Weight loss still tends to be associated with going low or no fat and this misguided notion can cause unpleasant health problems such as low mood, poor memory, dry skin and hormonal problems to name but a few.
Whilst everyone knows that cutting down on saturated fat (found mainly in, for example, fatty meats, fried food, pies, cakes and biscuits, cheese and cream), the fats we need more of are the omega 3 and 6 fats. These polyunsaturated fats (PUFAS), unlike saturated fats, are termed “essential” because they must be obtained through the diet and inadequate intake results in chronic symptoms.

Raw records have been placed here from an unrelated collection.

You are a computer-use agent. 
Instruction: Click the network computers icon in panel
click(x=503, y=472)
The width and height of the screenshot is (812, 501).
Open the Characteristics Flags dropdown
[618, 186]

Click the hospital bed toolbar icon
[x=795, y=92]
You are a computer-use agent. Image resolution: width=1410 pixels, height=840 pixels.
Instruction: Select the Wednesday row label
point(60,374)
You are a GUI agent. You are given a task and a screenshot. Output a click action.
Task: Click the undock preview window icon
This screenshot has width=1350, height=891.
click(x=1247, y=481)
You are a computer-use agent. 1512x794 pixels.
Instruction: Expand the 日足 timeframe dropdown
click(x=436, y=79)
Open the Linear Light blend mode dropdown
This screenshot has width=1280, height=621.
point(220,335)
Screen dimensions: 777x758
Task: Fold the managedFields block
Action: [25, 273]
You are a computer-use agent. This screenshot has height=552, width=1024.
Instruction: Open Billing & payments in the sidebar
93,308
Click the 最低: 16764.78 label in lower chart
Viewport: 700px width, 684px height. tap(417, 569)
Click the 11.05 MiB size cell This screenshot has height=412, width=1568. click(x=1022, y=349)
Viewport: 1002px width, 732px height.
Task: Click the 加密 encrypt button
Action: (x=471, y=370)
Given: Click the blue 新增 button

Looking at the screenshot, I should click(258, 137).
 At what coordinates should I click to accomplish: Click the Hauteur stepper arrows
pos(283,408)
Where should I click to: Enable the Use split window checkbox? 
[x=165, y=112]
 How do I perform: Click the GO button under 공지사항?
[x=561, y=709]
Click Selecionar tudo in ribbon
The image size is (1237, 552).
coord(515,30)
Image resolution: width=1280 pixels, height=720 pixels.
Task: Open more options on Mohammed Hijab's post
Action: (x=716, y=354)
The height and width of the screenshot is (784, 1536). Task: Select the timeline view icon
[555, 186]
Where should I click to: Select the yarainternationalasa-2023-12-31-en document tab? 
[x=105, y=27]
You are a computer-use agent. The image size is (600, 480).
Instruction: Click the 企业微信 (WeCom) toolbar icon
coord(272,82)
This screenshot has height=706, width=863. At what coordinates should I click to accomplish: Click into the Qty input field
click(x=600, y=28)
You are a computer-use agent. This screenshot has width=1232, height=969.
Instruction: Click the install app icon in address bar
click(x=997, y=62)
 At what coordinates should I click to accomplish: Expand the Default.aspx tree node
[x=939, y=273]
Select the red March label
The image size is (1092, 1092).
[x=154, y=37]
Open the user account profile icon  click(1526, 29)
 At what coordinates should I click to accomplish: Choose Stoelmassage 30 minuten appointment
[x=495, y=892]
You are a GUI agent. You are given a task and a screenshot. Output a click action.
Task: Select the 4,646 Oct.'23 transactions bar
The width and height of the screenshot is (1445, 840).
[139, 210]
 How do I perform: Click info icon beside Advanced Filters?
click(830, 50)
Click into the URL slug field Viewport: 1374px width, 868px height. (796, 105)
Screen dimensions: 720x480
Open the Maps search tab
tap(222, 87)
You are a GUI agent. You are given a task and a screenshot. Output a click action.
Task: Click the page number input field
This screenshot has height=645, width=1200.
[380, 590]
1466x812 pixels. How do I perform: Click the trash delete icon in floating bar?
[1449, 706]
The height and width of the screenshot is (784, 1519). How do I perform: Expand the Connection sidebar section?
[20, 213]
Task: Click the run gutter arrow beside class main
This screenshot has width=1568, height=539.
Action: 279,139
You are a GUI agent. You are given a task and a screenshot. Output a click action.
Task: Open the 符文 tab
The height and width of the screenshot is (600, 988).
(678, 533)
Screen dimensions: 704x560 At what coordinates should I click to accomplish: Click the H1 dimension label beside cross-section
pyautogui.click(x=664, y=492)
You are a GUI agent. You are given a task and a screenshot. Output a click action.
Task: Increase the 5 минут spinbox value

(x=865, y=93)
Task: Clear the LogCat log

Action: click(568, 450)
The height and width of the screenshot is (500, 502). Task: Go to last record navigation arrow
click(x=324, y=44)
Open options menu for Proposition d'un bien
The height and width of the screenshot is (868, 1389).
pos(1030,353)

Lack of PUFAs is a common problem as they don’t naturally appear in abundance in a “normal” diet. See below for how to get enough in your diet.
What essential fats will do for you
Essential fatty acids (EFAs) are required for producing prostaglandins, hormone‐like substances which are present in all tissues and cells and which influence a whole range of body functions. They are needed for the metabolism to function efficiently. Therefore they are more likely to help rather than hinder weight loss. EFAs positively support the following:
Brain and nervous system (remember the brain is 60% fat!)
Mood (In 2005 a review in the Journal of Clinical Psychiatry concluded that the omega 3 essential fatty acids DHA and EPA were of significant benefit in the treatment of mood disorders. Those suffering from depression have been found to have lower levels of omega‐3 in their blood than non‐depressed individuals).
Blood pressure control & healthy cholesterol management
Protective mucus of stomach
Management of inflammation
Healthy skin and hair
Cell membrane structure – this must be exactly the right flexibility and strength in order to let nutrients into the cell and keep harmful toxins and bacteria out.
The role of EFAs in brain function is no surprise since the brain contains such a high proportion of fat. Essential fatty acids pull oxygen into the body. This is important for all body tissue but particularly for the extra active brain and nervous system tissue in which a high level of chemical reactivity takes place and a lot of oxygen is used up. EFAs also form electric charges which when activated produce tiny electrical currents that enable nerve cells to communicate with each other.
How to get enough daily EFAs in your diet
Dietary sources of essential fats are oily fish, nuts and seeds. It can be a challenge to obtain sufficient EFAs and the right balance. Vegetarians and people with IBS and other conditions affecting digestion and absorption in the intestines may be particularly vulnerable to deficiency.
It is possible to test essential fatty acid levels in the blood and re establish balance with diet and supplements.